Noch keine Entwarnung


Als Trendwende gehen die Aktiengewinne nach Ansicht von Chris-Oliver Schickentanz aber noch nicht durch. Mit Blick auf die Aktivitäten institutioneller Investoren macht der Commerzbank-Analyst seit Jahresbeginn unverändert hohe Verkäufe aus. Mit den größten Zuflüssen seit 23 Wochen hätten Anleger in den vergangenen Tagen tendenziell zu US-Werten gegriffen, während sich die Abflüsse aus europäischen Fonds fortsetzten. 

Europäische Konzerne mit ansehnlichen Ausschüttungen


Potenzielle Unterstützung für hiesige Aktien liefert nach Meinung Robert Halvers von der Baader Bank die im April beginnende Dividendensaison. Voraussichtlich würden 23 DAX-Konzerne ihre Ausschüttungen erhöhen und mit insgesamt 38 Milliarden Euro einen neuen Rekord erreichen. Der DAX komme auf eine Dividendenrendite von knapp 3,6 Prozent, der Euro Stoxx 50 auf etwas unter 4 Prozent und einige Branchen sowie ein reiner Euro-Dividendenindex auf über 5 Prozent. Bei deutschen Einzelaktien ließen sich gar um 6 Prozent erzielen. 

Geldpolitik im Fokus


Beim Treffen der EZB-Ratsmitglieder am Donnerstag werden womöglich zusätzliche geldpolitische Maßnahmen vorangetrieben. Ulf Krauss rechnet hinsichtlich der längerfristigen Liquiditätsbereitstellung für die Banken, den sogenannten TLTROs, zwar noch nicht mit konkreten Entscheidungen. "Bereits bei der letzten Sitzung wurde jedoch festgelegt, dass die technischen Analysen für eine rasche Umsetzung hinter den Kulissen vorangetrieben werden", erinnert der Helaba-Analyst. Kürzere Laufzeiten und ein variabler Zins könnten der schwächelnden Kreditvergabe im Euroraum entgegenwirken. Zudem gäbe eine Liquiditätsspritze mehr Spielraum für eine Anpassung des negativen Einlagensatzes. Der Strafzins koste die Banken hohe Milliardenbeträge und benachteilige die Finanzhäuser im internationalen Wettbewerb. 

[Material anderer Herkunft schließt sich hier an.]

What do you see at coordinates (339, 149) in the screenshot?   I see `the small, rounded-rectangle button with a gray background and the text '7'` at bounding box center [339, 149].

Wichtige Konjunktur- und Wirtschaftstermine


Dienstag, 5. März 

Nach 22:00 Uhr. Deutschland: Veröffentlichung der Indexanpassungen zum 18. März.

Donnerstag, 7. März 

13:45 Uhr. Eurozone: EZB-Sitzung 

14:30 Uhr. US-Arbeitsmarktbericht für Februar. In den vergangenen sechs Monaten wurden durchschnittlich gut 230.000 Stellen pro Monat zusätzlich geschaffen. An diesen hohen Durchschnittswert wird der Monat Februar nach Ansicht der DekaBank vermutlich nicht ganz anknüpfen können. Frühindikatoren deuteten auf eine leichte Abschwächung. Der Stillstand bei den Behörden habe die Arbeitslosenquote für Januar um 0,2 Prozent nach oben verzerrt, was sich im Februar nach unten korrigiert haben werde.